One-sidedness, though it lends momentum, is a mark of barbarism.

The reaction which is now beginning in the West against the intellect in favor of feeling, or in favor of intuition, seems to me a mark of cultural advance, a widening of consciousness beyond the too narrow limits of a tyrannical intellect.

I have no wish to undervalue the tremendous differentiation of Western intellect; measured by it, Eastern intellect can be described as childish. (Obviously this has nothing to do with intelligence.)

If we should succeed in elevating another, or even a third psychic function to the dignity accorded intellect, then the West might expect to surpass the East by a very great margin.

Therefore it is sad indeed when the European departs from his own nature and imitates the East or affects it in any way.

The possibilities open to him would be so much greater if he would remain true to himself and develop out of his own nature all that the East has brought forth from its inner being in the course of the centuries.

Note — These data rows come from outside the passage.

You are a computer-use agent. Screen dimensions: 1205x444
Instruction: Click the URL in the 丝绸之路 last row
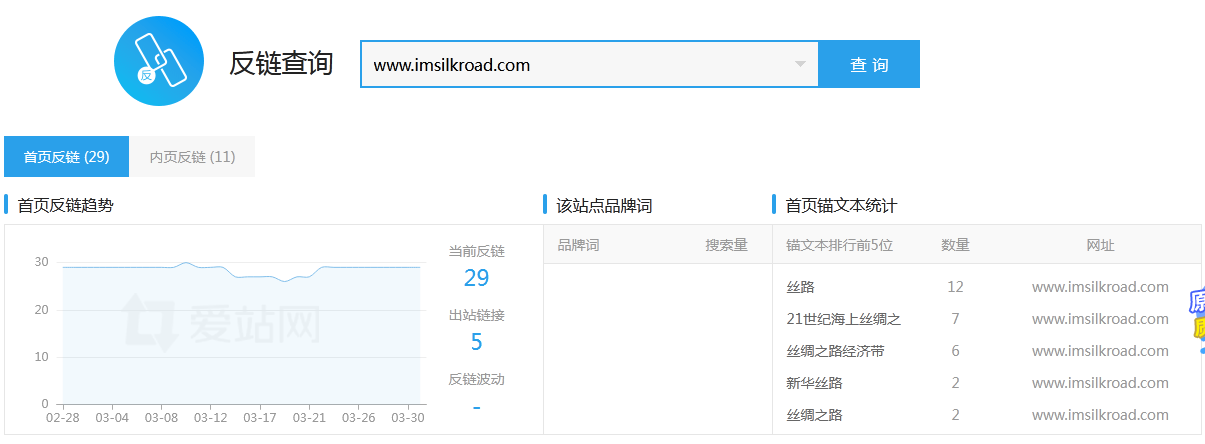coord(1100,415)
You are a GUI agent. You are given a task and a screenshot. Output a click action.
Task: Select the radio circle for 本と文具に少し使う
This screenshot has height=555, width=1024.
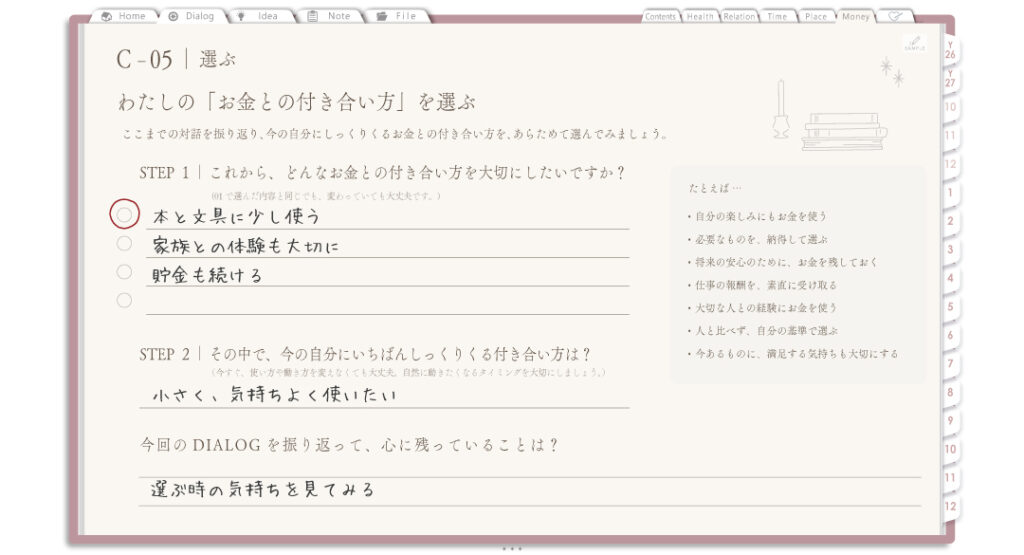tap(124, 214)
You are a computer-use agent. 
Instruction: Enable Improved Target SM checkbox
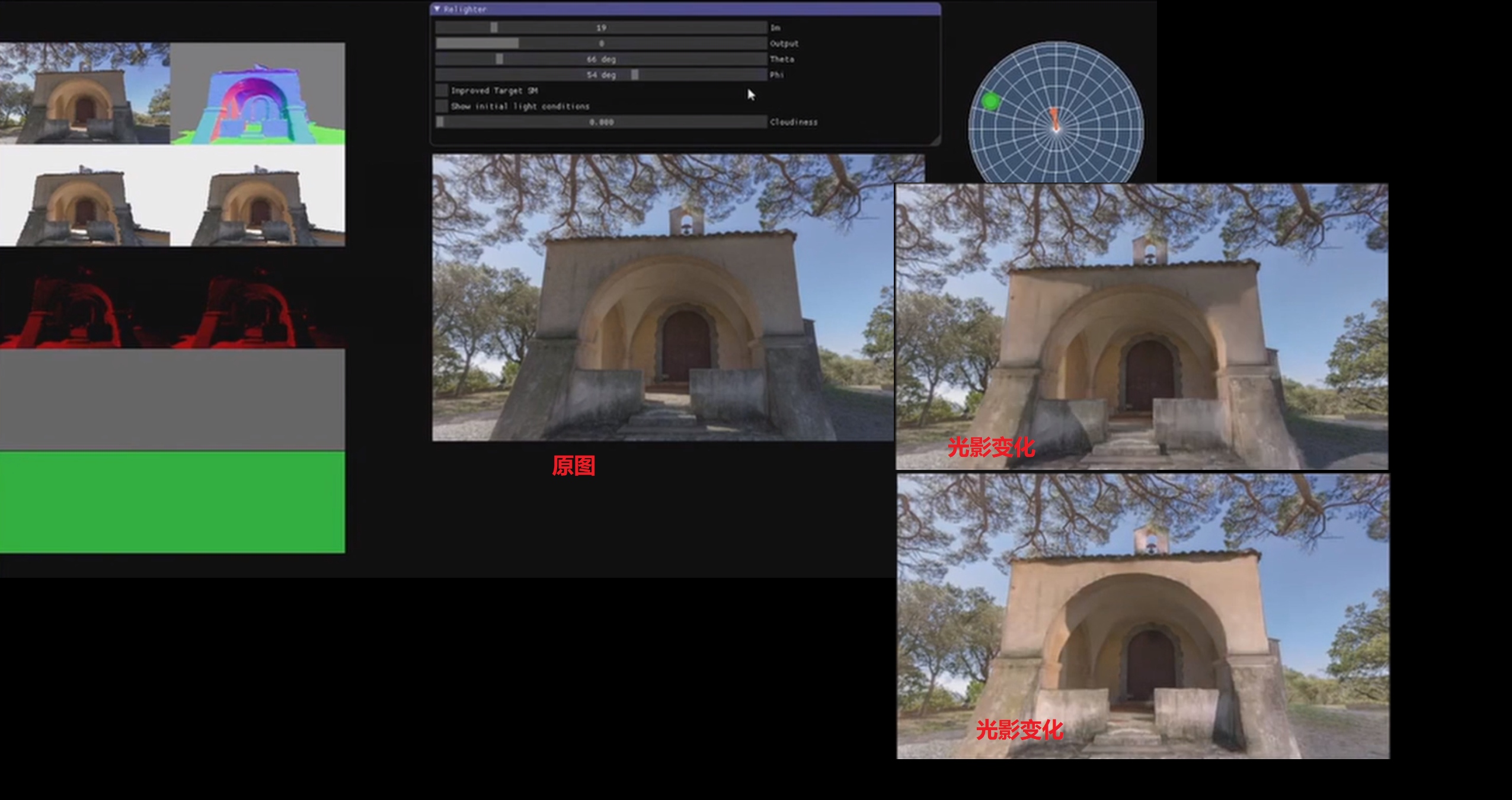click(x=442, y=91)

In general, and looked at from the incurably external point of view of the intellect, it would seem as if the things so highly valued by the East were not desirable for us.

Intellect alone cannot fathom at first the practical importance Eastern ideas might have for us, and that is why it can classify these ideas as philosophical and ethnological curiosities and nothing more.

The lack of comprehension goes so far that even learned Sinologues have not understood the practical application of the I Ching, and have therefore looked on the book as a collection of abstruse magic spells. ~Carl Jung, Commentary on The Secret of the Golden Flower, Part I.